Welcome back to Diabetes Dialogue: Technology, Therapeutics, & Real-World Perspectives!

In this episode of Diabetes Dialogue: Technology, Therapeutics, and Real-World Perspectives, hosts Diana Isaacs, PharmD, an endocrine clinical pharmacist, director of Education and Training in Diabetes Technology, and codirector of Endocrine Disorders in Pregnancy at the Cleveland Clinic, and Natalie Bellini, DNP, program director of Diabetes Technology at University Hospitals Diabetes and Metabolic Care Center, break down new Phase 3 data from the ESSENCE trial examining semaglutide 2.4 mg (Wegovy) for metabolic dysfunction-associated steatohepatitis (MASH) with stage 2 or 3 fibrosis.

With results published in The New England Journal of Medicine, hosts are joined by first author Arun J. Sanyal, MD, director of the Stravitz-Sanyal Institute for Liver Disease and Metabolic Health at Virginia Commonwealth University, to discuss key takeaways from part 1 of the ESSENCE trial, semaglutide’s impact on liver outcomes and weight loss, and what the data could mean for the future of MASH treatment.

ESSENCE

Once-weekly semaglutide 2.4 mg significantly improved liver outcomes in patients with metabolic dysfunction–associated steatohepatitis (MASH) and stage 2 or 3 fibrosis, according to findings from the ESSENCE trial.

In part 1 of the ongoing, double-blind, placebo-controlled trial, 800 patients were evaluated at 72 weeks for two primary endpoints: resolution of steatohepatitis without worsening fibrosis, and fibrosis improvement without worsening steatohepatitis. Spanning 253 sites in 37 countries, the full trial enrolled 1197 biopsy-confirmed patients between May 2021 and April 2023.

At the interim analysis, semaglutide achieved both primary endpoints. Resolution of steatohepatitis without fibrosis worsening occurred in 62.9% of patients receiving semaglutide compared with 34.3% in the placebo group (difference, 28.7%; 95% CI, 21.1–36.2; P <.001). Reduction in fibrosis without worsening steatohepatitis was observed in 36.8% of the semaglutide group versus 22.4% with placebo (difference, 14.4%; 95% CI, 7.5–21.3; P <.001).

Secondary outcomes showed combined resolution of steatohepatitis and fibrosis reduction in 32.7% of semaglutide-treated patients versus 16.1% with placebo (difference, 16.5 percentage points; P <.001). Patients on semaglutide also experienced a mean body weight reduction of 10.5% versus 2.0% in the placebo group (difference: −8.5%; P <.001).

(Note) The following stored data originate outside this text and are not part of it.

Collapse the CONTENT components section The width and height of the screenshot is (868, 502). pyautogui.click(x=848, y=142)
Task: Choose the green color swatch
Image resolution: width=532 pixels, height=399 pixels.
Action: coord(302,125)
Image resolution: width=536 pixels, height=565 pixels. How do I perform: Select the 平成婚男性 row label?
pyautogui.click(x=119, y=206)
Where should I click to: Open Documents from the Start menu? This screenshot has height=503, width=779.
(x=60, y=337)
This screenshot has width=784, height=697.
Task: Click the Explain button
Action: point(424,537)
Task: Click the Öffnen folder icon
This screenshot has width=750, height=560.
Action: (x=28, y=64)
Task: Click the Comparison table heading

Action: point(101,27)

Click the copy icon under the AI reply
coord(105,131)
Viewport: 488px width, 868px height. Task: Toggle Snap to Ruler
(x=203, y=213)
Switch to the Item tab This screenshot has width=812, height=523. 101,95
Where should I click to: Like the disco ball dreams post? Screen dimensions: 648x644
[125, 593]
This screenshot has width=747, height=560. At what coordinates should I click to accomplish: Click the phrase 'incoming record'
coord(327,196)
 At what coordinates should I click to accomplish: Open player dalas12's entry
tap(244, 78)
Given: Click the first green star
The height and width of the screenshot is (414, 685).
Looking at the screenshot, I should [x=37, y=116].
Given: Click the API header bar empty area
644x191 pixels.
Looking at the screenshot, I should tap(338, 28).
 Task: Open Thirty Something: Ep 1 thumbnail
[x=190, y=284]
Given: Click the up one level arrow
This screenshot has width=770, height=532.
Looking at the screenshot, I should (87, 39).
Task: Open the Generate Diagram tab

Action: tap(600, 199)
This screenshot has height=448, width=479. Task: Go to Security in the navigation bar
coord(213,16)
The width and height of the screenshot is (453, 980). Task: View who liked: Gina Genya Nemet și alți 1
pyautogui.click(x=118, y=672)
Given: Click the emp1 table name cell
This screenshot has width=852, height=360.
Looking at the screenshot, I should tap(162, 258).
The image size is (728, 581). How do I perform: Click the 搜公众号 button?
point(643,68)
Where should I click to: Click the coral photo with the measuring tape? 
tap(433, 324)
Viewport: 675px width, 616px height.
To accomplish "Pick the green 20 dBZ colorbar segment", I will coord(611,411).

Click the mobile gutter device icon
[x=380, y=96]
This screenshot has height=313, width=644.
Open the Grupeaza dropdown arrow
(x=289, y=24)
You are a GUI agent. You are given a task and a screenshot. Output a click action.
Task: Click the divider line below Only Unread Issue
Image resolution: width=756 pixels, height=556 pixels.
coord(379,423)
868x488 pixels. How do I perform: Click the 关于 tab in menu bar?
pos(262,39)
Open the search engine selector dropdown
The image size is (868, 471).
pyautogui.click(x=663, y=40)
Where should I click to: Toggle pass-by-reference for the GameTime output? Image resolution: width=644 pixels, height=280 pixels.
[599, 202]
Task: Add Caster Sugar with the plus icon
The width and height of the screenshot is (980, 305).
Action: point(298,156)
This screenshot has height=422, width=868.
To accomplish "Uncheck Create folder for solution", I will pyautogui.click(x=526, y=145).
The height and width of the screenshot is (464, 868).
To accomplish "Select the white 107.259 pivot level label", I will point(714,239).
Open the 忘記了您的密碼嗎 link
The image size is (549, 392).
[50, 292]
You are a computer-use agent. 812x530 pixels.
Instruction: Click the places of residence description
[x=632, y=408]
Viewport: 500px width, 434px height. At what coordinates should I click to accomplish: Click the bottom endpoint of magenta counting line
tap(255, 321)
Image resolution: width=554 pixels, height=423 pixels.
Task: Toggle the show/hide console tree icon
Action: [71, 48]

While semaglutide was linked to a slight improvement in bodily pain scores on the SF-36, the result did not reach prespecified statistical significance. Adverse events occurred in 86.3% of the semaglutide group and 79.7% of the placebo group, primarily gastrointestinal. Rates of serious adverse events were similar at 13.4% in both groups.

Resmetirom (Rezdiffra) is the only US Food and Drug Administration (FDA)-approved treatment for noncirrhotic MASH. These findings position semaglutide as a potential future option, pending results from the full ESSENCE trial and regulatory review.

Relevant disclosures for Isaacs include Eli Lilly and Company, Novo Nordisk, Sanofi, Abbott Diabetes Care, Dexcom, Medtronic, and others. Relevant disclosures for Bellini include Abbott Diabetes Care, MannKind, Provention Bio, and others.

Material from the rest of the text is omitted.